Similarly, sometimes it is better to break a promise than to keep it. If someone tells in you -- under the condition that you promise not tell anyone else -- that they know about someone being sexually abused, then it's probably best to break the promise. This is a case of a secret that ought not be kept.

This is just to say that sometimes another moral consideration outweighs honesty and faithfulness. And, of course, sometimes promises themselves wind up being in conflict, and you have to break one promise to keep another.

But we always have to be careful about lying or breaking a promise. Are we doing so to achieve some moral, altruistic goal? Or are we just crafting a self-serving exception so that we don't have to go to the trouble of being honest and/or faithful to a promise?

Honest and Faithfulness in Politics

In politics, people frequently accuse their opponents of being dishonest: they say their opponents believe in the "big lie" theory, or say that their opponents "will say anything" to get elected.

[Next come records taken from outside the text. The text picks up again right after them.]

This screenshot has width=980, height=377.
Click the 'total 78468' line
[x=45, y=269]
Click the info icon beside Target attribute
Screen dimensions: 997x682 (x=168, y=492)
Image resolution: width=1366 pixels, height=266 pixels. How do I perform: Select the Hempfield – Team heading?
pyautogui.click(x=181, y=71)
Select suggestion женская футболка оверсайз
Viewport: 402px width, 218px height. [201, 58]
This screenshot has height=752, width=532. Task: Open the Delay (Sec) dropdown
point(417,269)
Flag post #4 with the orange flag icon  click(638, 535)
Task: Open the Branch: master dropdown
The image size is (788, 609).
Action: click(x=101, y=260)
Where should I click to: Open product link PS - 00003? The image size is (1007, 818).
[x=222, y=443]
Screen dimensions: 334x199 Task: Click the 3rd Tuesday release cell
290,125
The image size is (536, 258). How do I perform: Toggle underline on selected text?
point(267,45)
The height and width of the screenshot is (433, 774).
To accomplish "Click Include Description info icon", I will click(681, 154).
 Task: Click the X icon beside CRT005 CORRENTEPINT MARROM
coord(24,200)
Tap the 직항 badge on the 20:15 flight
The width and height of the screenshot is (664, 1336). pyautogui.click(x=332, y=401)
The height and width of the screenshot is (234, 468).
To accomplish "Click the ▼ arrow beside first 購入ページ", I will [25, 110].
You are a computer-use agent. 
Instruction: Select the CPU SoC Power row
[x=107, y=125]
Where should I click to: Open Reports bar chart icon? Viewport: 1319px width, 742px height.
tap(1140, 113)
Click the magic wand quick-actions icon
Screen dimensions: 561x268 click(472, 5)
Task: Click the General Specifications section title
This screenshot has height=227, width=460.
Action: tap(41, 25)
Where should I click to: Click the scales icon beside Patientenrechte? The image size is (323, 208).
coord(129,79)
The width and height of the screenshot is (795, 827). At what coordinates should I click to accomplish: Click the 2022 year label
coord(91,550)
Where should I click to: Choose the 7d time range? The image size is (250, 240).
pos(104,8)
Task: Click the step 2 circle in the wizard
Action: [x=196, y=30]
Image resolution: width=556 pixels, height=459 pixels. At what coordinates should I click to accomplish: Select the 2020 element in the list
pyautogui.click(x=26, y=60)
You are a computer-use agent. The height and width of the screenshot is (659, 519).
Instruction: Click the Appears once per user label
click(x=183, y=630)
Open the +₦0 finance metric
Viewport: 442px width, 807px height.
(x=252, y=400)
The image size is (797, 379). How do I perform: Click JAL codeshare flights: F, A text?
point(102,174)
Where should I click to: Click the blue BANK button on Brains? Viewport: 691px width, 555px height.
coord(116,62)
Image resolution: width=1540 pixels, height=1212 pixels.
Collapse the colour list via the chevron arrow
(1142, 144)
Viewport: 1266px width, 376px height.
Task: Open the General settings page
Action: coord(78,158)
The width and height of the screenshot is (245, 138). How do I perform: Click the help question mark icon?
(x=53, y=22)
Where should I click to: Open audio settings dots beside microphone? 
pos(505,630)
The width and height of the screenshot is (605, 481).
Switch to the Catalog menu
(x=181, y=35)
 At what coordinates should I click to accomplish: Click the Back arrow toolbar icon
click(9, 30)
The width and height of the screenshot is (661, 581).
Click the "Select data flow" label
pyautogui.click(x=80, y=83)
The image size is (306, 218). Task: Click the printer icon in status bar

And, of course, politicians frequently misrepresent and caricature their opponents with name-calling, and use false anecdotes to illustrate a "broader truth". And then they kid themselves by saying it's only their opponents who are playing fast and loose with the truth.

It's this lack of honesty that is probably the chief reason we are so cynical about our political leaders. It might be more accurate to say that this lack of honesty is why they have earned our cynicism.

After all, one of the things we insist on when we say that "character counts" in politics is that we want our politicians to be honest with us and faithful to what they promise they'll do.

Conclusion

The issues of honesty and faithfulness pervade most everything we do, and they're perhaps even more prominent when it comes to how a democracy functions.